The %sql magic command allows you to execute Spark SQL queries directly within your Python or Scala notebooks. It provides a seamless way to interact with your data using SQL syntax while maintaining the ability to use the results in subsequent code cells.
Basic Usage
You can use %sql for single-line queries or %%sql for multi-line blocks.
Single-Line Query
%sql SELECT * FROM range(10)
Multi-Line Query
%%sql
SELECT
category,
COUNT(*) as count
FROM
sales_data
GROUP BY
category
Working with Results (\_sqldf)
Every successful execution of a %sql command automatically captures the result in two ways:
- Python Variable - A Spark DataFrame named
\_sqldfis created in the notebook's namespace. - Temporary View - A Spark temporary view named
\_sqldfis registered, allowing you to query the result in subsequent SQL cells.

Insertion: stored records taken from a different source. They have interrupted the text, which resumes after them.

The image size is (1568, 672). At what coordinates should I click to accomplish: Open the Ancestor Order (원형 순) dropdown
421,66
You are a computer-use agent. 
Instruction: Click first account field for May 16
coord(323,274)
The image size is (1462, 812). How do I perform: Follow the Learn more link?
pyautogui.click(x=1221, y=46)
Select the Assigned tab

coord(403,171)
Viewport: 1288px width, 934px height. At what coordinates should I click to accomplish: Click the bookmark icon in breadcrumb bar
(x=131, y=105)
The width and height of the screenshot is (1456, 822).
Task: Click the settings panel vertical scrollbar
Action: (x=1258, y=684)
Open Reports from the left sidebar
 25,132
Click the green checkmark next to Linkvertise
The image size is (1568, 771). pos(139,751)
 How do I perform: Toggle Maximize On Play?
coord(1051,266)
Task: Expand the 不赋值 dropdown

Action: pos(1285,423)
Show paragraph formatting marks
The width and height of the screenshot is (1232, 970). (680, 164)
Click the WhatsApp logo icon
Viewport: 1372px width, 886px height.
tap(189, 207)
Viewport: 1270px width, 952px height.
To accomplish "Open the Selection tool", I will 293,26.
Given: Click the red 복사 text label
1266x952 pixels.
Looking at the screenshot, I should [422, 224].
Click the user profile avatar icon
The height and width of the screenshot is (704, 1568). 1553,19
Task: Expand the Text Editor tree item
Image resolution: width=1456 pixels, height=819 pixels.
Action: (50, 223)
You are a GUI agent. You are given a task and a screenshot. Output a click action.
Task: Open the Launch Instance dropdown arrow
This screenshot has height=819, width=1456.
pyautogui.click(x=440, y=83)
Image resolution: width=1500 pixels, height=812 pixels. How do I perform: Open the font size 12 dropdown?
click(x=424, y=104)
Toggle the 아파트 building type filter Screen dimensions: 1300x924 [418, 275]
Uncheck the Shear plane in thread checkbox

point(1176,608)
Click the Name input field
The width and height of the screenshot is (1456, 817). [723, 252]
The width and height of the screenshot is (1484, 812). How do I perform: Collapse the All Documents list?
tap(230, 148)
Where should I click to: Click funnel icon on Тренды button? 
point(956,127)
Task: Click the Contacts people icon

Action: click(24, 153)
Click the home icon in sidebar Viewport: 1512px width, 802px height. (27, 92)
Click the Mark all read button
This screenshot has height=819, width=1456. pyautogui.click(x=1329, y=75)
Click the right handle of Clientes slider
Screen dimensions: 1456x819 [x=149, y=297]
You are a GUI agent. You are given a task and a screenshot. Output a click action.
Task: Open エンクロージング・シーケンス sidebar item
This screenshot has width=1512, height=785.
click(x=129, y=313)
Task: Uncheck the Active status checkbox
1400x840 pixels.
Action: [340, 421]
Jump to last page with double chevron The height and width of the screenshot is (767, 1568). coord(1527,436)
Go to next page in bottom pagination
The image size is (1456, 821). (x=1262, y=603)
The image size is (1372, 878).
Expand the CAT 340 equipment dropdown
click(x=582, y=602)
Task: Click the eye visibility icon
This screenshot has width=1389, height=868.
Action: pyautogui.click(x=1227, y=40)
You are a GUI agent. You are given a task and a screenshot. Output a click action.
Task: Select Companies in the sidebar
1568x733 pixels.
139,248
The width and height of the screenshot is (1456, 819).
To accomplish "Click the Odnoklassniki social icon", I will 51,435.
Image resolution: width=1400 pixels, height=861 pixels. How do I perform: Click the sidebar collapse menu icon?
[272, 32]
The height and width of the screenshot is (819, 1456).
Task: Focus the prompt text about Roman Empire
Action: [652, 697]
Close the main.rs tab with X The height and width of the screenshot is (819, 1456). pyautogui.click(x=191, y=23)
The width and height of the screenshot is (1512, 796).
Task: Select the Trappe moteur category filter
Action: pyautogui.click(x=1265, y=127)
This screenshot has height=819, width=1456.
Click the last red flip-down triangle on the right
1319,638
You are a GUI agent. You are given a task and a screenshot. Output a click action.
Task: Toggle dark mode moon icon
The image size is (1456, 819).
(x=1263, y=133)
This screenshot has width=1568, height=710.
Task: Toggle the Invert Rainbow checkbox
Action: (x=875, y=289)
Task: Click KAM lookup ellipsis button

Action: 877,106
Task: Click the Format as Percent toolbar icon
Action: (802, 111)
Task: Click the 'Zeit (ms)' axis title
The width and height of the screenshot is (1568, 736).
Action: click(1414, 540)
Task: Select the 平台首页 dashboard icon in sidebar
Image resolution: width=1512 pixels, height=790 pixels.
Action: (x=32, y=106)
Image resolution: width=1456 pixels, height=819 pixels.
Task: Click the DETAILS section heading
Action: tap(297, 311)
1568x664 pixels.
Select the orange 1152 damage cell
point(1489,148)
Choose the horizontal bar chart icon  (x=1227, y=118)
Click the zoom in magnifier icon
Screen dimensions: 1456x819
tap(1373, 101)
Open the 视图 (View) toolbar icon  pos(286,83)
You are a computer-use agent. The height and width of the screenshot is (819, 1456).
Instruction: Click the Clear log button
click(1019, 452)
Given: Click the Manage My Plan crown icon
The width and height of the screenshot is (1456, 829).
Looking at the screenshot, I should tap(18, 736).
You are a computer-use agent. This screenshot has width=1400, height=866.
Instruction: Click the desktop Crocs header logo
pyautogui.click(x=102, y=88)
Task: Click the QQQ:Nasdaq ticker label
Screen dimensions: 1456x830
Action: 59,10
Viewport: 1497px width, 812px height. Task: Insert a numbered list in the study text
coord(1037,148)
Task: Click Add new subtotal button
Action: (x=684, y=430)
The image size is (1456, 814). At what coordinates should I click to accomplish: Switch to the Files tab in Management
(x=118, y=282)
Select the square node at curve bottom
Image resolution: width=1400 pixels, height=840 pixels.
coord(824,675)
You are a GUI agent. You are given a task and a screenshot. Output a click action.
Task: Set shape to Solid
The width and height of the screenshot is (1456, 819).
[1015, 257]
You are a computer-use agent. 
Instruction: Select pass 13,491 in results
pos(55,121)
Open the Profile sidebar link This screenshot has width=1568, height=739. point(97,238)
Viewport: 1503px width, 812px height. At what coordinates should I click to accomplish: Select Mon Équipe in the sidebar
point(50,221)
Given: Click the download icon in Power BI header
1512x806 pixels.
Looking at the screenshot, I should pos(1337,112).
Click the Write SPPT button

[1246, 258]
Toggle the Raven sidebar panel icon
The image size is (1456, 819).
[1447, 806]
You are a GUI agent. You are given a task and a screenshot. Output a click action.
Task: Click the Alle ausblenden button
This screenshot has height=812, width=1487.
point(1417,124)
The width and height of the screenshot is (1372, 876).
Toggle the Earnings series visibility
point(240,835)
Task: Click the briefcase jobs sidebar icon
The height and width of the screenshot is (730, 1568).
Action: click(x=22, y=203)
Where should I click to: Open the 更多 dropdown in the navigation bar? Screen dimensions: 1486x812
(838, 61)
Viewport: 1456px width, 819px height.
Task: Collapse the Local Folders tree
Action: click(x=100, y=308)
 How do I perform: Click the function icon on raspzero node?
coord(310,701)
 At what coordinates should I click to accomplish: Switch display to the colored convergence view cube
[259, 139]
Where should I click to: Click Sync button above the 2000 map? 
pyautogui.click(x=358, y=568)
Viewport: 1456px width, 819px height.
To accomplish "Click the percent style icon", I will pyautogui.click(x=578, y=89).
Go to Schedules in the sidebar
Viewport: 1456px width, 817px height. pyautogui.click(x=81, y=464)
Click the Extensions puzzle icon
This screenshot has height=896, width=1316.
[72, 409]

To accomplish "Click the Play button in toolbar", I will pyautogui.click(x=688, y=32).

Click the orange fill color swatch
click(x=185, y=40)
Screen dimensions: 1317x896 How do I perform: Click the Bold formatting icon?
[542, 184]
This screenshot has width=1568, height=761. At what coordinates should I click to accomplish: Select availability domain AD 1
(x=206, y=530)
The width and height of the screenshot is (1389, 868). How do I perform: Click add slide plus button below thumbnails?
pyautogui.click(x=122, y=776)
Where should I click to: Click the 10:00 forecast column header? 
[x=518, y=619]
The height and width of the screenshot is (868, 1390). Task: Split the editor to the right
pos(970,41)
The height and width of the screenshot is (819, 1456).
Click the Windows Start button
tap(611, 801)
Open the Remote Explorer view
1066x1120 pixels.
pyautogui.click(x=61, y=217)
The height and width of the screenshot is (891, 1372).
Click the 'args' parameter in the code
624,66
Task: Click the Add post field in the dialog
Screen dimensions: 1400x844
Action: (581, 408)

Note: Every successful %sql execution overwrites the previous \_sqldf. If a query fails, the previous successful \_sqldf is preserved.
Example: Using results in Python
# After running a %sql query
df = _sqldf
print(df.count())
Example: Using results in SQL
%sql SELECT * FROM _sqldf WHERE count > 100
Variable Interpolation and Parameters
Syntasa supports two ways to pass variables from your notebook into SQL queries.
Legacy Interpolation ($var or ${var})
You can substitute scalar variables (strings, integers, floats, and booleans) directly into your SQL.
- Python -
tbl = "my\_table"$\rightarrow$%sql SELECT \* FROM $tbl - Scala -
val limit = 10$\rightarrow$%sql SELECT \* FROM range($limit)
Named Parameter Markers (:name)
For injection-safe and type-correct binding (requires Spark 3.4+), use the colon prefix.
%sql SELECT * FROM users WHERE user_id = :uid
The system will look for a variable named uid in your notebook and bind it to the query.
Features and Behavior
Interactive Tables
Results are rendered as interactive HTML tables.
- Display Limit - By default, the UI displays up to 10,000 rows.
- Truncation - If a result exceeds the limit, a footer will notify you that the results are truncated and suggest using
\_sqldfto access the full dataset.
Multi-Statement Support
You can run multiple SQL statements in a single %%sql cell by separating them with semicolons (;).
%%sql
USE my_database;
CREATE OR REPLACE TEMP VIEW recent_logs AS SELECT * FROM logs WHERE date > '2023-01-01';
SELECT COUNT(*) FROM recent_logs;
Comments
- SQL Comments - Standard
--(line) and/\* ... \*/(block) comments are supported. - Python-style Comments - You can use
#for line comments; the system will strip them before execution to prevent Spark syntax errors.
Cross-Language Support
- Scala Notebooks - Scala
valbindings are automatically bridged. You can define a value in Scala and immediately use it in a%sqlcell as a parameter or via interpolation. - %run Support - If you use
%runto include another notebook, any%sqlcells in the child notebook will execute correctly, and any temporary views created will be available in the parent notebook.
Error Handling
- Syntax Errors - If your SQL has a syntax error, the system will display the error message from Spark without interrupting the notebook kernel.
- Unresolved Variables - If you use a
$varthat isn't defined, a warning will be displayed, and the literal string$varwill be sent to Spark. - Missing Parameters - If a
:namemarker is used but the variable is not found in the notebook, the query will not be sent to Spark, and an error will be shown.